## START
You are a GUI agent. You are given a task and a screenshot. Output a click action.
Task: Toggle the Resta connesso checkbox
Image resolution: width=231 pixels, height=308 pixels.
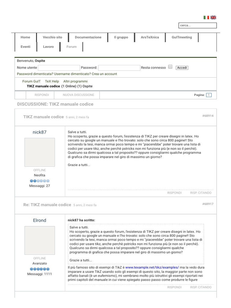[x=170, y=67]
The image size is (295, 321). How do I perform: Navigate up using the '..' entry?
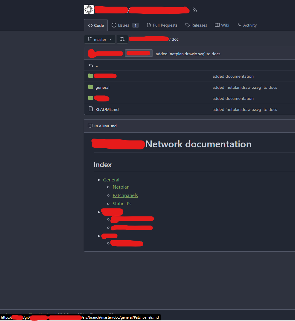click(96, 65)
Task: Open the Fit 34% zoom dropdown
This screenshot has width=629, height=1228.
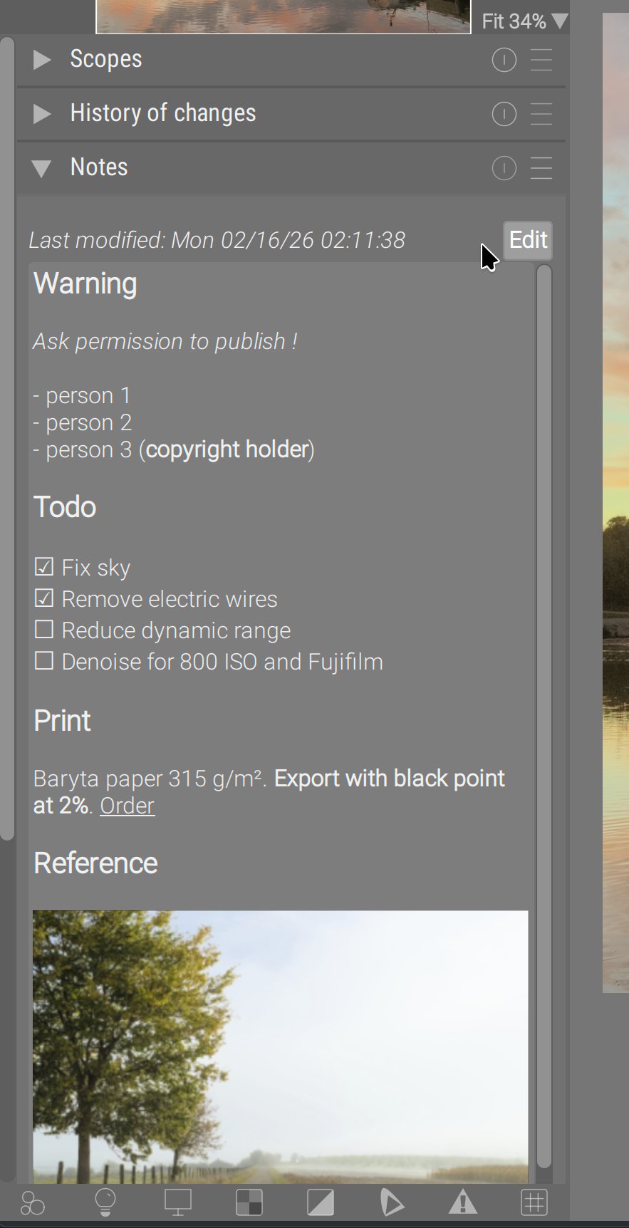Action: (x=523, y=21)
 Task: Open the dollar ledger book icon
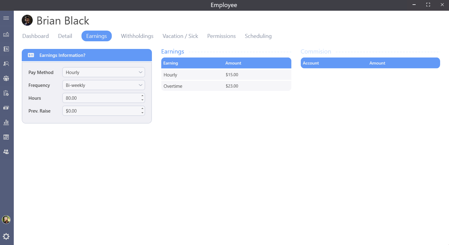[x=6, y=49]
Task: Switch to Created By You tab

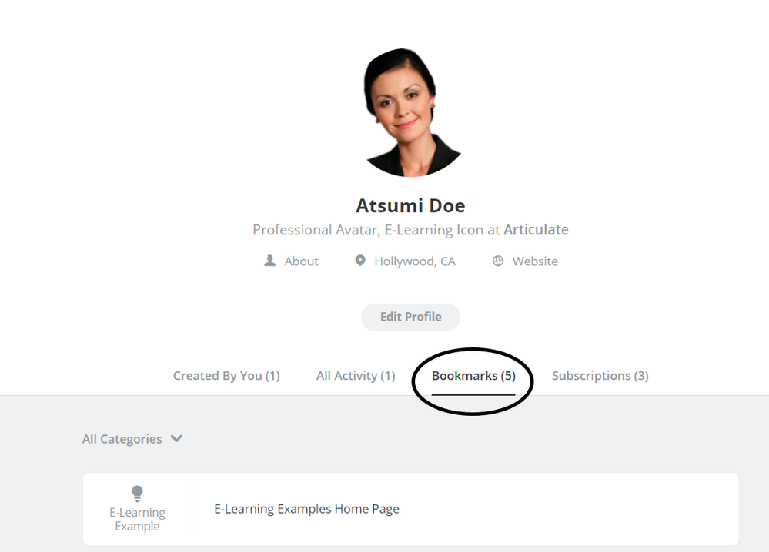Action: pyautogui.click(x=226, y=376)
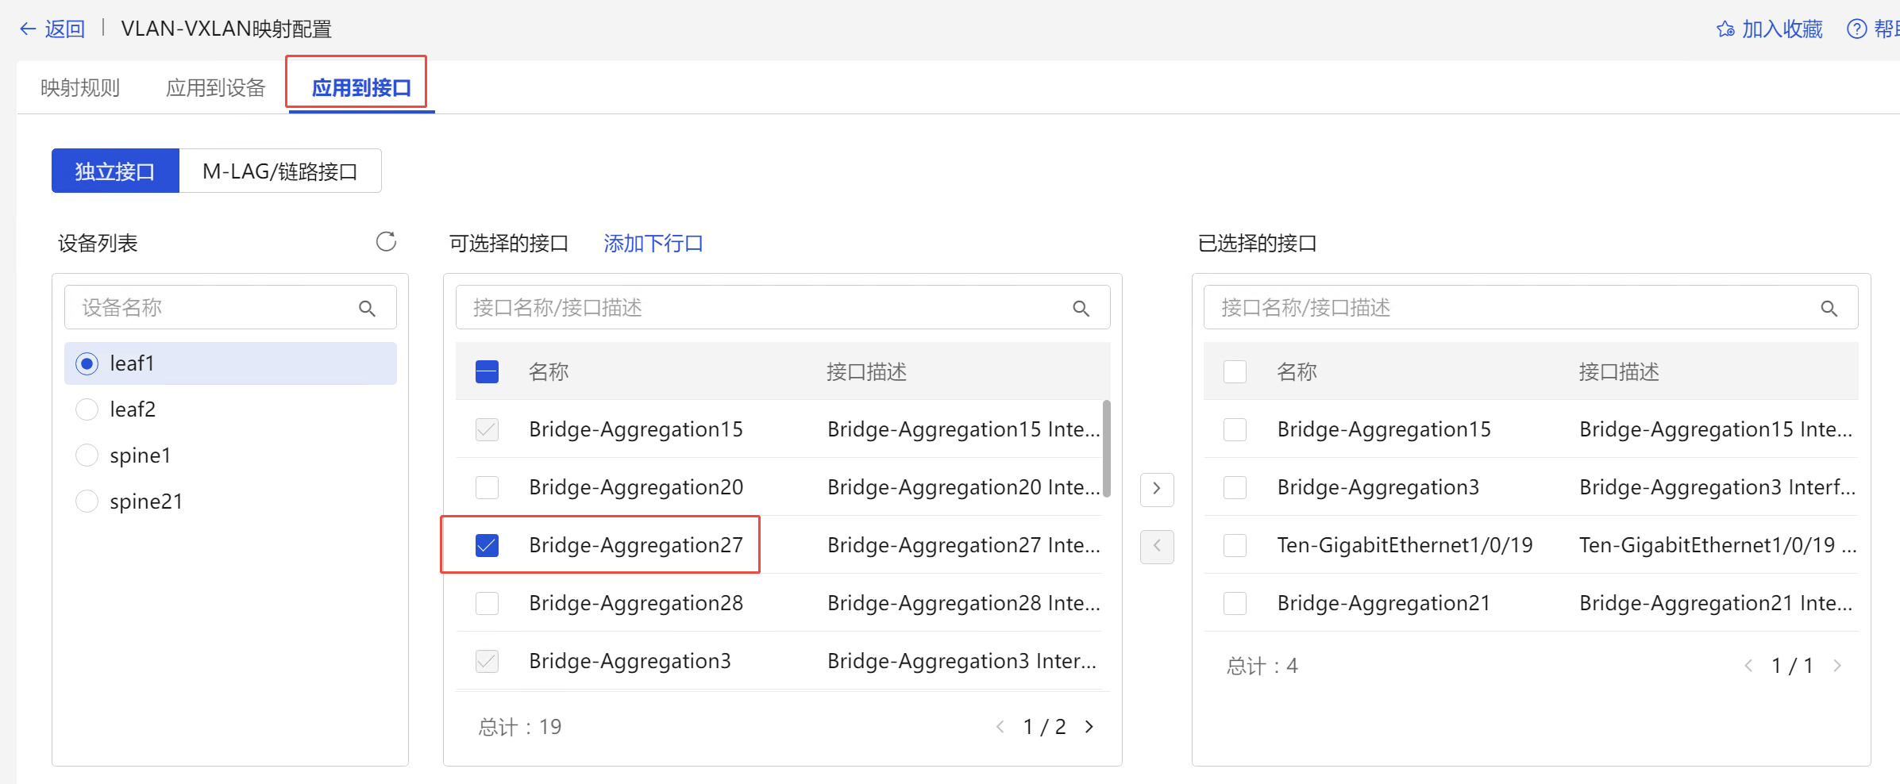Click the refresh icon beside 设备列表

386,241
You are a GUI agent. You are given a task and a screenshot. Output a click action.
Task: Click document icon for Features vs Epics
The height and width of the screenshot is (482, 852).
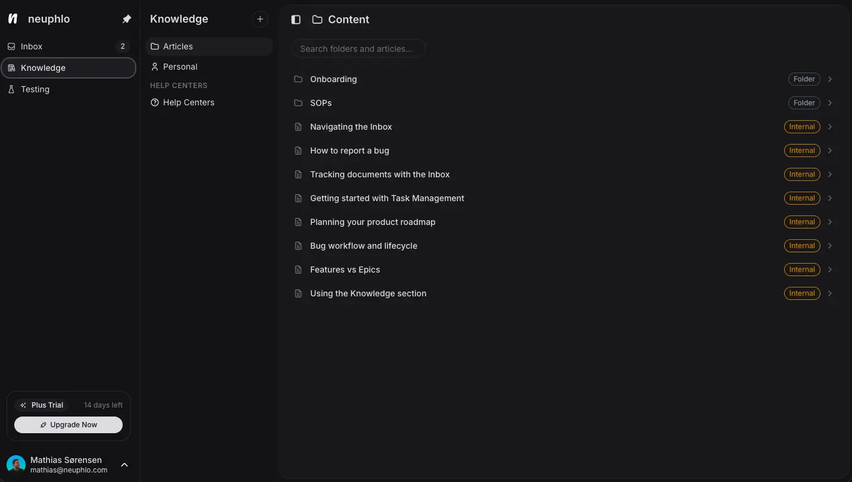click(x=298, y=270)
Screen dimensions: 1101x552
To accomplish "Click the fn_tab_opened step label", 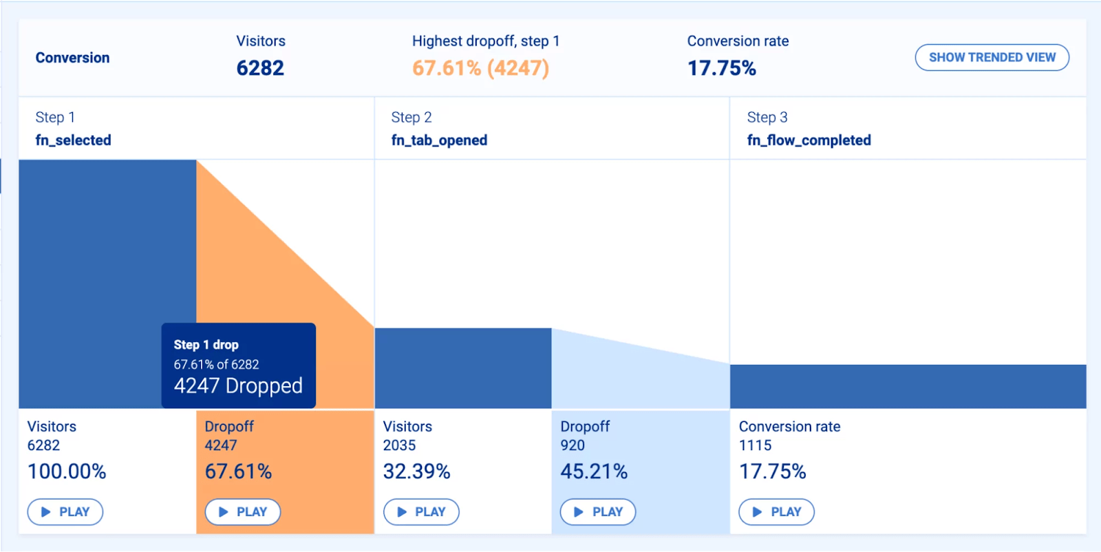I will 439,140.
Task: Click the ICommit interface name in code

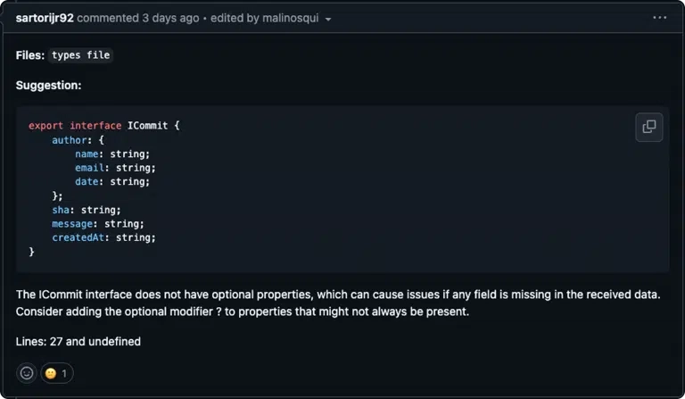Action: (147, 126)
## END
Pick out every line in the entries above that contains the word "height", and copy each of those lines.

Image resolution: width=231 pixels, height=308 pixels.
This screenshot has width=629, height=1228.
The height and width of the screenshot is (482, 852).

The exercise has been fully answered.